PROMPT.
Print every record word for word.

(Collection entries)
%%

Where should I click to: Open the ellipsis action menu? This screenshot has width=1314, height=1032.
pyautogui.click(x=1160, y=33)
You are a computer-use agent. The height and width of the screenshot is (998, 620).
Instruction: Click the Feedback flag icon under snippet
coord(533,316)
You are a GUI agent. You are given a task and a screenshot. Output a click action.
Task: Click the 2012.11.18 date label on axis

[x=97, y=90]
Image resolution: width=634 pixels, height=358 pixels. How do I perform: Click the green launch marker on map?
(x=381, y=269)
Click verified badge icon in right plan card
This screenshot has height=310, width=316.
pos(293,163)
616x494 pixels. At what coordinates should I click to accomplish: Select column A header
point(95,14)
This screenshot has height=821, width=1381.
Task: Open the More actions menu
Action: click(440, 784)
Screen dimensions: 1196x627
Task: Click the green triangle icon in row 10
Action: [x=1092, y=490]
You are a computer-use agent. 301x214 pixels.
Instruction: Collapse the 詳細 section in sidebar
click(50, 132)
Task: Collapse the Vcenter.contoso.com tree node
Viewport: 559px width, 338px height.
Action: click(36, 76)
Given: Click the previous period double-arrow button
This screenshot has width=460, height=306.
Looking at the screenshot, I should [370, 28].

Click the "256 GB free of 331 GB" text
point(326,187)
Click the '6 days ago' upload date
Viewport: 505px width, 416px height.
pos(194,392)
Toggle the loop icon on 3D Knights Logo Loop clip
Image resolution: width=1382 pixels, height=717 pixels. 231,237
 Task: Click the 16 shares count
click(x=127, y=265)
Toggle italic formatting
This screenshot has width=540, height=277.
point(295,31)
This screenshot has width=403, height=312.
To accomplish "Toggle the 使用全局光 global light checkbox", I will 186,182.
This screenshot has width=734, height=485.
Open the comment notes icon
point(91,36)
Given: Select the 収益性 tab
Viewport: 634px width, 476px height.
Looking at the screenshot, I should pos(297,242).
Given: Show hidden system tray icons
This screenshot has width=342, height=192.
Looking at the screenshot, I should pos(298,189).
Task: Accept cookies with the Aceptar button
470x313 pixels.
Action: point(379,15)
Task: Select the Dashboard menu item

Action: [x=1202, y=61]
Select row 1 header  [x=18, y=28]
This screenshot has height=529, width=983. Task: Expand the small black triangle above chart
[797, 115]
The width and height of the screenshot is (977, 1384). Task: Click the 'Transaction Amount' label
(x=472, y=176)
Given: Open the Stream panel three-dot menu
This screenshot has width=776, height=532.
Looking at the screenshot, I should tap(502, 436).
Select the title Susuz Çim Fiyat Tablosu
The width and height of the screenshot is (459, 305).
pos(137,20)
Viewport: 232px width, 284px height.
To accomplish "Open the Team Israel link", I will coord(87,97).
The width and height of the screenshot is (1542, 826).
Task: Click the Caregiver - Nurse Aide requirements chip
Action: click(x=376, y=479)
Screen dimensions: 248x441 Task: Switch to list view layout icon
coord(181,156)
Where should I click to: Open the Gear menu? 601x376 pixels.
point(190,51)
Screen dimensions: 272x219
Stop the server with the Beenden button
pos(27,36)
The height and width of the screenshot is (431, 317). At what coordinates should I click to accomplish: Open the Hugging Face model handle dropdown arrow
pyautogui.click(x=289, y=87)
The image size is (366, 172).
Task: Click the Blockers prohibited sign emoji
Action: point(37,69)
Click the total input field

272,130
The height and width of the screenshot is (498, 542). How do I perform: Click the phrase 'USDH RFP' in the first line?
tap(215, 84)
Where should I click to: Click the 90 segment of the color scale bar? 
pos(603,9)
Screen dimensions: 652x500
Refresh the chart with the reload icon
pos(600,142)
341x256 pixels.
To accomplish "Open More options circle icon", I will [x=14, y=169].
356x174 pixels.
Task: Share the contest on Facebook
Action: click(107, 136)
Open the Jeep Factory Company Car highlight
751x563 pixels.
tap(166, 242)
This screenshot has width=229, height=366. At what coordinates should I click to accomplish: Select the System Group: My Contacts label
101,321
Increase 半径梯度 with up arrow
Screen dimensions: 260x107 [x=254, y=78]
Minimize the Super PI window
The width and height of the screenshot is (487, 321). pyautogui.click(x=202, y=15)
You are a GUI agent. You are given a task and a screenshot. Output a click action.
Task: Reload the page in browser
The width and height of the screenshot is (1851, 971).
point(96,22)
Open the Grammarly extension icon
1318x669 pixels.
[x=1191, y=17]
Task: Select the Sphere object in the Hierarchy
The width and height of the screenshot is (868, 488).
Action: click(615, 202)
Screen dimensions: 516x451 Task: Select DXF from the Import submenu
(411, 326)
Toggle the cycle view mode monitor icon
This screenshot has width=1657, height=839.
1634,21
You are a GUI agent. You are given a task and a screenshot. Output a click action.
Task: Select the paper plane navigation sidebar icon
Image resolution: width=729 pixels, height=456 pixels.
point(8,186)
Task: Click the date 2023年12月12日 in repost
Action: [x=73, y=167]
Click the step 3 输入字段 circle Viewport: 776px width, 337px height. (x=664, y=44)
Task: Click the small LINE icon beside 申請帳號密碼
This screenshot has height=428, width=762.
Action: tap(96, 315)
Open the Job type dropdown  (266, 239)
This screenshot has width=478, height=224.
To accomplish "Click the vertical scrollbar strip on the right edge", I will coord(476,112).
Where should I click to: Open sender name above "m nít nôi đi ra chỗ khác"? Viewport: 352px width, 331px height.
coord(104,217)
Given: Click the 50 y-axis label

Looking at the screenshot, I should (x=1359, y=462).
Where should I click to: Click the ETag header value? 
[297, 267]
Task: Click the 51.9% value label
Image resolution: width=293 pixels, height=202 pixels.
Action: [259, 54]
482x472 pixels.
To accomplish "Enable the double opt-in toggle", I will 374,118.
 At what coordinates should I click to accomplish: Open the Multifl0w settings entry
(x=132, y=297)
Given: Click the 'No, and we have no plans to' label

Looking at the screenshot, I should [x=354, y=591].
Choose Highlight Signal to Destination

%%

TASK SOLUTION.
Where should I click to: Open the ellipsis action menu? This screenshot has width=1314, height=1032.
pyautogui.click(x=1160, y=33)
You are a computer-use agent. The height and width of the screenshot is (998, 620).
Instruction: Click the Feedback flag icon under snippet
coord(533,316)
You are a GUI agent. You are given a task and a screenshot. Output a click action.
Task: Click the 2012.11.18 date label on axis

[x=97, y=90]
Image resolution: width=634 pixels, height=358 pixels. How do I perform: Click the green launch marker on map?
(x=381, y=269)
Click verified badge icon in right plan card
This screenshot has height=310, width=316.
pos(293,163)
616x494 pixels. At what coordinates should I click to accomplish: Select column A header
point(95,14)
This screenshot has height=821, width=1381.
Task: Open the More actions menu
Action: click(440, 784)
Screen dimensions: 1196x627
Task: Click the green triangle icon in row 10
Action: [x=1092, y=490]
You are a computer-use agent. 301x214 pixels.
Instruction: Collapse the 詳細 section in sidebar
click(50, 132)
Task: Collapse the Vcenter.contoso.com tree node
Viewport: 559px width, 338px height.
Action: click(36, 76)
Given: Click the previous period double-arrow button
This screenshot has width=460, height=306.
Looking at the screenshot, I should [370, 28].

Click the "256 GB free of 331 GB" text
point(326,187)
Click the '6 days ago' upload date
Viewport: 505px width, 416px height.
pos(194,392)
Toggle the loop icon on 3D Knights Logo Loop clip
Image resolution: width=1382 pixels, height=717 pixels. 231,237
 Task: Click the 16 shares count
click(x=127, y=265)
Toggle italic formatting
This screenshot has width=540, height=277.
point(295,31)
This screenshot has width=403, height=312.
To accomplish "Toggle the 使用全局光 global light checkbox", I will 186,182.
This screenshot has width=734, height=485.
Open the comment notes icon
point(91,36)
Given: Select the 収益性 tab
Viewport: 634px width, 476px height.
Looking at the screenshot, I should pos(297,242).
Given: Show hidden system tray icons
This screenshot has width=342, height=192.
Looking at the screenshot, I should pos(298,189).
Task: Accept cookies with the Aceptar button
470x313 pixels.
Action: point(379,15)
Task: Select the Dashboard menu item

Action: [x=1202, y=61]
Select row 1 header  [x=18, y=28]
This screenshot has height=529, width=983. Task: Expand the small black triangle above chart
[797, 115]
The width and height of the screenshot is (977, 1384). Task: Click the 'Transaction Amount' label
(x=472, y=176)
Given: Open the Stream panel three-dot menu
This screenshot has width=776, height=532.
Looking at the screenshot, I should tap(502, 436).
Select the title Susuz Çim Fiyat Tablosu
The width and height of the screenshot is (459, 305).
pos(137,20)
Viewport: 232px width, 284px height.
To accomplish "Open the Team Israel link", I will coord(87,97).
The width and height of the screenshot is (1542, 826).
Task: Click the Caregiver - Nurse Aide requirements chip
Action: click(x=376, y=479)
Screen dimensions: 248x441 Task: Switch to list view layout icon
coord(181,156)
Where should I click to: Open the Gear menu? 601x376 pixels.
point(190,51)
Screen dimensions: 272x219
Stop the server with the Beenden button
pos(27,36)
The height and width of the screenshot is (431, 317). At what coordinates should I click to accomplish: Open the Hugging Face model handle dropdown arrow
pyautogui.click(x=289, y=87)
The image size is (366, 172).
Task: Click the Blockers prohibited sign emoji
Action: point(37,69)
Click the total input field

272,130
The height and width of the screenshot is (498, 542). How do I perform: Click the phrase 'USDH RFP' in the first line?
tap(215, 84)
Where should I click to: Click the 90 segment of the color scale bar? 
pos(603,9)
Screen dimensions: 652x500
Refresh the chart with the reload icon
pos(600,142)
341x256 pixels.
To accomplish "Open More options circle icon", I will [x=14, y=169].
356x174 pixels.
Task: Share the contest on Facebook
Action: click(107, 136)
Open the Jeep Factory Company Car highlight
751x563 pixels.
tap(166, 242)
This screenshot has width=229, height=366. At what coordinates should I click to accomplish: Select the System Group: My Contacts label
101,321
Increase 半径梯度 with up arrow
Screen dimensions: 260x107 [x=254, y=78]
Minimize the Super PI window
The width and height of the screenshot is (487, 321). pyautogui.click(x=202, y=15)
You are a GUI agent. You are given a task and a screenshot. Output a click action.
Task: Reload the page in browser
The width and height of the screenshot is (1851, 971).
point(96,22)
Open the Grammarly extension icon
1318x669 pixels.
[x=1191, y=17]
Task: Select the Sphere object in the Hierarchy
The width and height of the screenshot is (868, 488).
Action: click(615, 202)
Screen dimensions: 516x451 Task: Select DXF from the Import submenu
(411, 326)
Toggle the cycle view mode monitor icon
This screenshot has width=1657, height=839.
1634,21
You are a GUI agent. You are given a task and a screenshot. Output a click action.
Task: Select the paper plane navigation sidebar icon
Image resolution: width=729 pixels, height=456 pixels.
point(8,186)
Task: Click the date 2023年12月12日 in repost
Action: [x=73, y=167]
Click the step 3 输入字段 circle Viewport: 776px width, 337px height. (x=664, y=44)
Task: Click the small LINE icon beside 申請帳號密碼
This screenshot has height=428, width=762.
Action: tap(96, 315)
Open the Job type dropdown  (266, 239)
This screenshot has width=478, height=224.
To accomplish "Click the vertical scrollbar strip on the right edge", I will coord(476,112).
Where should I click to: Open sender name above "m nít nôi đi ra chỗ khác"? Viewport: 352px width, 331px height.
coord(104,217)
Given: Click the 50 y-axis label

Looking at the screenshot, I should (x=1359, y=462).
Where should I click to: Click the ETag header value? 
[297, 267]
Task: Click the 51.9% value label
Image resolution: width=293 pixels, height=202 pixels.
Action: [259, 54]
482x472 pixels.
To accomplish "Enable the double opt-in toggle", I will 374,118.
 At what coordinates should I click to accomplish: Open the Multifl0w settings entry
(x=132, y=297)
Given: Click the 'No, and we have no plans to' label

Looking at the screenshot, I should [x=354, y=591].
Choose Highlight Signal to Destination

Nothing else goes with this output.